Como o País das Maravilhas é um mundo à parte, Tim Burton e James Bobin o trataram como uma Terra-Média, inserindo, como artificialidades obrigatórias de enredo, uma grande ameaça capaz de destruir toda a terra, um vilão com objetivos bem racionais, em controle de um exército, e uma batalha final épica. Obviamente, tudo com grande extravagância na área dos efeitos especiais. E, ao final, a protagonista Alice encontra o "sentido" da loucura, que, no caso, é a capacidade de "acreditar no impossível", e seguir seus sonhos. Porque um filme com orçamento tão elevado precisa justificar a si mesmo com uma "mensagem", e não pode ser estranho demais.

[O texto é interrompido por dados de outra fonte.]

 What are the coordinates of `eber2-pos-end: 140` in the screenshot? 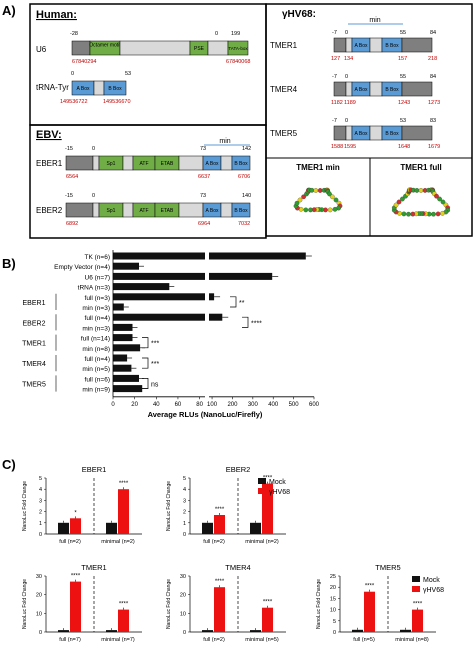 It's located at (246, 196).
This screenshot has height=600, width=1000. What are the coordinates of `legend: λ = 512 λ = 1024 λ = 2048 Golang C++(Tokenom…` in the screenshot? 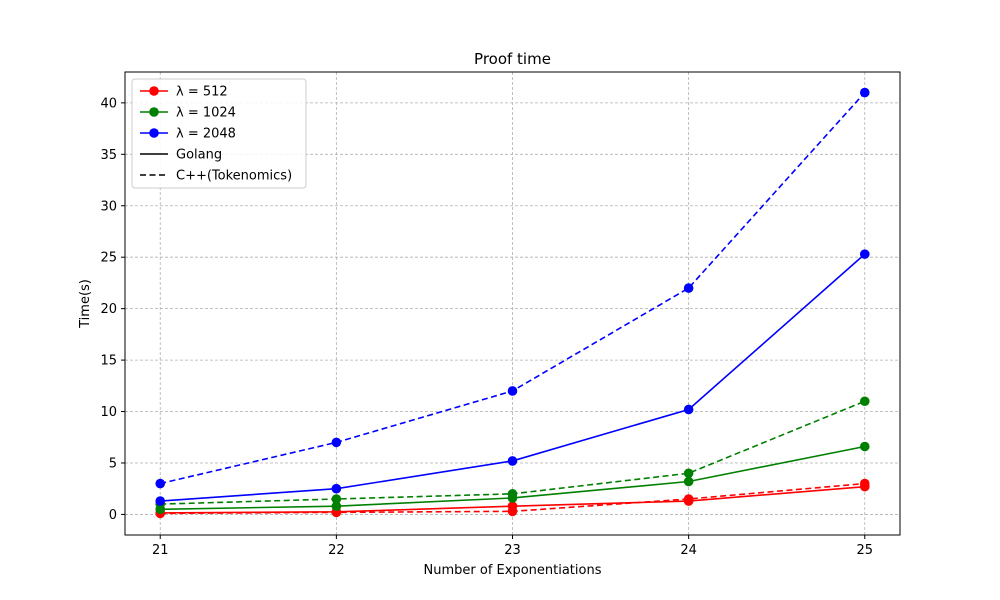 It's located at (219, 134).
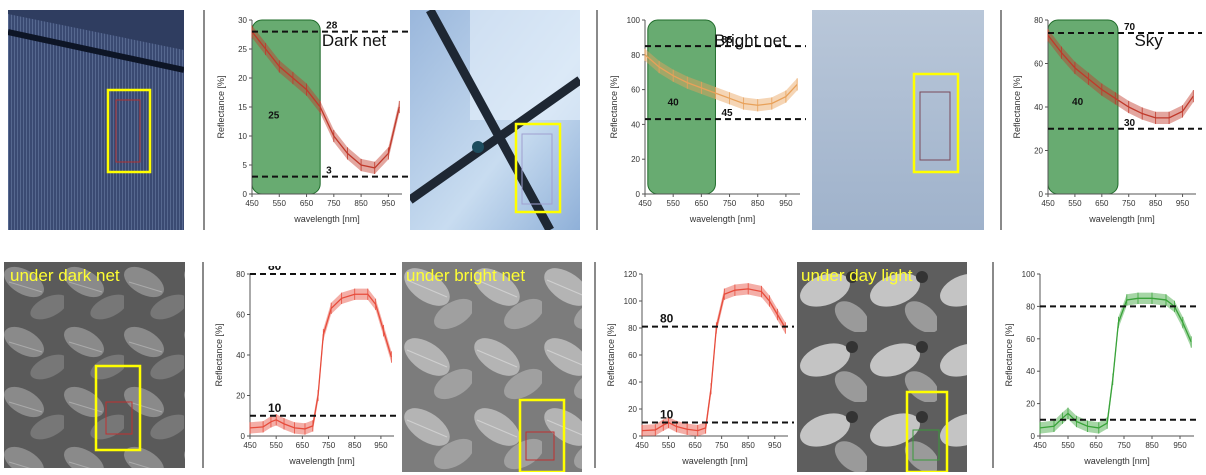 Image resolution: width=1206 pixels, height=475 pixels. What do you see at coordinates (727, 40) in the screenshot?
I see `threshold-label: 85` at bounding box center [727, 40].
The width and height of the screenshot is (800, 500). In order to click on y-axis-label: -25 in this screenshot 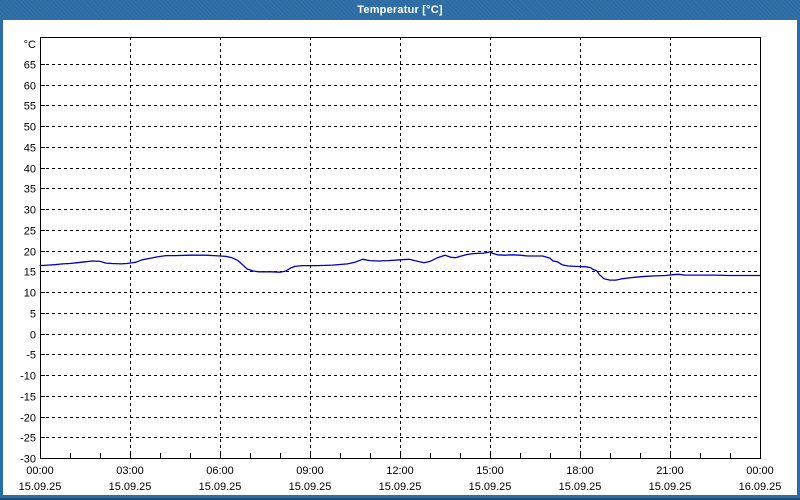, I will do `click(28, 439)`.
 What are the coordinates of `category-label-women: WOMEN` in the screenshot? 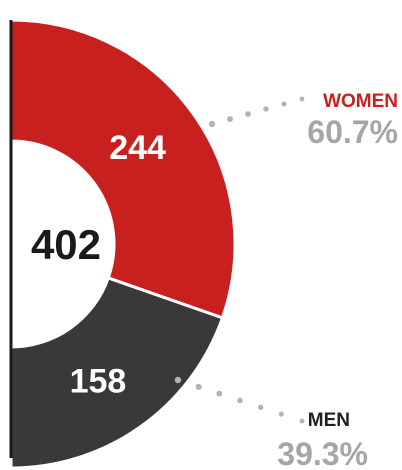 It's located at (360, 102).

Mas este enredo é a antítese do País das Maravilhas. Lá, não há grandes batalhas para salvar ou destruir o mundo: todos são loucos, inconsequentes, desinformados, descoordenados demais para bolar um plano malévolo nos moldes de Sauron ou Voldemort. Não haveria um exército que desse a mínima para qualquer causa. Qualquer "lição de moral" só existiria por ironia. Qualquer tensão romântica existiria apenas como piada. E a insanidade não existiria apenas como sinônimo de autenticidade, com apelo de autoajuda, porque se assim o fosse não seria insanidade.
Ou seria o contrário?
Portanto, os novos filmes de Alice da Disney podem ser aventuras divertidas, mas não são nada como a obra original, e não buscam recriar o elemento que consagrou estes livros de Lewis Carroll em primeiro lugar. Desnecessário dizer: o original é insubstituível.